Poderíamos nos espantar com a necessidade de uma legislação para regulamentar uma ação que, por natureza, é imoral.
Platão afirma que a vida política deve ser uma desintoxicação dos costumes privados e familiares. Para o pensador, o cidadão deve ser educado de uma forma que saiba diferenciar, claramente, as relações regidas pelo parentesco daquelas republicanas, orientadas pela impessoalidade da justiça.
Todo o livro “A República” se concentra a discutir qual a formação ideal para o governante e, consequentemente, para os cidadãos da Pólis. Platão afirma que a educação é um dever da República e, por esse motivo, não deve ser entregue aos desvarios familiares. Cada família, educada para si mesmo, não forma um Estado.
Cada criança iniciaria seus estudos para, em primeiro lugar, ser capaz de se desvincular dos vícios familiares. Ali, no ambiente educativo, ele deixaria de ser filho para se tornar cidadão, não mais regido pelos interesses privados, mas pelas regras coletivas. Ao final desse processo teríamos o famoso “Rei Filósofo”.
Educando o corpo e alma, ao longo de muitos anos, cada sujeito perceberia sua aptidão. Alguns para as atividades do corpo, outros para a vida laboral, alguns para as estratégias militares e poucos para a vida intelectual. Nessa última dimensão, caberia ao Estado fornecer um desenvolvimento adicional, pois estes se mostrariam mais aptos aos assuntos políticos. Para Platão, a educação é, na verdade, um desvelar da alma. Cada um já carregaria, dentro de si, uma natureza específica. O processo educativo teria como missão ajudar cada sujeito a descobri-la.
O radicalismo do filósofo era tão grande que propunha entregar os filhos, logo ao nascer, para que fossem educados por terceiros. Com isso, sua formação conservaria a objetividade de tutores técnicos e neutros. Teríamos, nesse caso, legítimos filhos da Pólis.
Por mais que caibam inúmeras críticas a esse modelo, considerado elitista e excludente, ele tenta apresentar uma tese muito importante: educar-se politicamente é aprender a atravessar uma moral privada, familiar, caminhando em direção ao bem comum, quase sempre conflitante com os desejos egoístas.

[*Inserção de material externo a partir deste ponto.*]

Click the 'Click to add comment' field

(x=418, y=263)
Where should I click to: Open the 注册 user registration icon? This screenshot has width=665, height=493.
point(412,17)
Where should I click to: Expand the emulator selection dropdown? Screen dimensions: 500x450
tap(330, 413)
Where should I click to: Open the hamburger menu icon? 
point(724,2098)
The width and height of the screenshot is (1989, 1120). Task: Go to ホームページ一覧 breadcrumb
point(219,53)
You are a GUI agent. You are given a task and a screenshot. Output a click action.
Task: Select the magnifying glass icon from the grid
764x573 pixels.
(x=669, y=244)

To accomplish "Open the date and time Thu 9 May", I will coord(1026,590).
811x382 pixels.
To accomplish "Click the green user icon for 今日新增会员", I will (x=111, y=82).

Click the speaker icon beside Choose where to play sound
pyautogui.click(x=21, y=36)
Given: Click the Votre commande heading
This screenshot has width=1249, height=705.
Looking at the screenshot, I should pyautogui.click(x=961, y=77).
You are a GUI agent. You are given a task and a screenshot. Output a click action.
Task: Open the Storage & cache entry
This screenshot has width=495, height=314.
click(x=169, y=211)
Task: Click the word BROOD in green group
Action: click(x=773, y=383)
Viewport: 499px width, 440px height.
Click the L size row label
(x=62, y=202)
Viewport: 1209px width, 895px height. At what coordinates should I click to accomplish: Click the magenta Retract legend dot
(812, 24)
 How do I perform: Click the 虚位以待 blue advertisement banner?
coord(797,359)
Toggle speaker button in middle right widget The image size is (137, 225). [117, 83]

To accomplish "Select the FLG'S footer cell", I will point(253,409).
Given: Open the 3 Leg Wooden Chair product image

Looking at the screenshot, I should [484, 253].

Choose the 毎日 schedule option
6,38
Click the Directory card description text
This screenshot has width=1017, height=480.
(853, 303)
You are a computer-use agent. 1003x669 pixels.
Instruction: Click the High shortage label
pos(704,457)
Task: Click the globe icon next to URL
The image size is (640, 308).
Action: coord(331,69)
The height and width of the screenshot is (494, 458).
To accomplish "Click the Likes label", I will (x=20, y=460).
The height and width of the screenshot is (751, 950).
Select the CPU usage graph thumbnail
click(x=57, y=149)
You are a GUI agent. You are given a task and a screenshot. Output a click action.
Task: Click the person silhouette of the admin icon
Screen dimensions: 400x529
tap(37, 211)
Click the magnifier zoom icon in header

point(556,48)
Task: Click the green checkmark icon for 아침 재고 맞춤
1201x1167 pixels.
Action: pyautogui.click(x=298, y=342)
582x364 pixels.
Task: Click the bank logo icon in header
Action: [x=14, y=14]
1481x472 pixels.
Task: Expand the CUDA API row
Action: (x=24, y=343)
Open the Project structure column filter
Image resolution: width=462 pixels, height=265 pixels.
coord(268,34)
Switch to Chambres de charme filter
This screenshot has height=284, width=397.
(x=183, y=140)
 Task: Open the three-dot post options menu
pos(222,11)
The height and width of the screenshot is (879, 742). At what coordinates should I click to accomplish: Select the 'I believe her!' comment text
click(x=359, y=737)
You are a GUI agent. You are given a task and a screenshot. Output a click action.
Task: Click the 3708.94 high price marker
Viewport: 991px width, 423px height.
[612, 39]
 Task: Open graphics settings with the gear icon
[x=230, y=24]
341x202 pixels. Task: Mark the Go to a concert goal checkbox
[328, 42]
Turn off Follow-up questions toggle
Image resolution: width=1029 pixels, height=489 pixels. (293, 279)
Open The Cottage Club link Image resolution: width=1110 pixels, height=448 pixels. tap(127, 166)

Platão era, também, um crítico da democracia ateniense. Primeiro, por ela ter sido responsável pela morte de seu grande mestre, Sócrates. Segundo, porque a considerava uma forma de governo deturpada pela vontade da maioria, sempre voraz, acrítica e massificada. A justiça não pode ser uma questão de “voto da maioria”, muito menos as ações éticas. É difícil estar correto sozinho. Bem mais fácil errar junto com o grupo, não é? Por isso que a ideia de maioria sempre é mais confortável.
No Brasil, a própria lei incentiva a termos vícios privados para obter benefícios públicos, o oposto do pensamento platônico. A súmula vinculante de 2008, do Supremo Tribunal Federal, tipifica como nepotismo a nomeação de cônjuge, companheiro ou parente até terceiro grau. No entanto, não tem efeito para os “cargos de confiança”. Isso faz com que diversos agentes públicos aproveitem a situação para utilizar a máquina pública para benefício próprio.
Essa “brecha” ajuda cerca de 12 governadores a “convidar” parentes para ocupar cargos públicos, segundo levantamento do GLOBO. Goiás e Alagoas se destacam nesse quesito. Com salários altos, benefícios e outras questões envolvidas, parentes tratam a coisa pública como um quintal privado.
Poderíamos nos espantar com a necessidade de uma legislação para regulamentar uma ação que, por natureza, é imoral. No entanto, tratando de seres humanos, sabemos que a ética não é capaz de conduzir todas as ações. Quando ela não dá conta, precisamos mesmo é do rigor da lei. Mas quando a própria lei não legisla? Caímos nos interesses subjetivos e desejos perversos daqueles que se enriquecem por meio do trabalho alheio.
O Estado, essa máquina que nada produz, tem, por natureza, o objetivo de tudo levar. Quando ele é governado e gerido por subjetividades perversas, que não educaram as vontades e os espíritos para o bem comum, tende a ser tornar ainda mais cruel e tirano.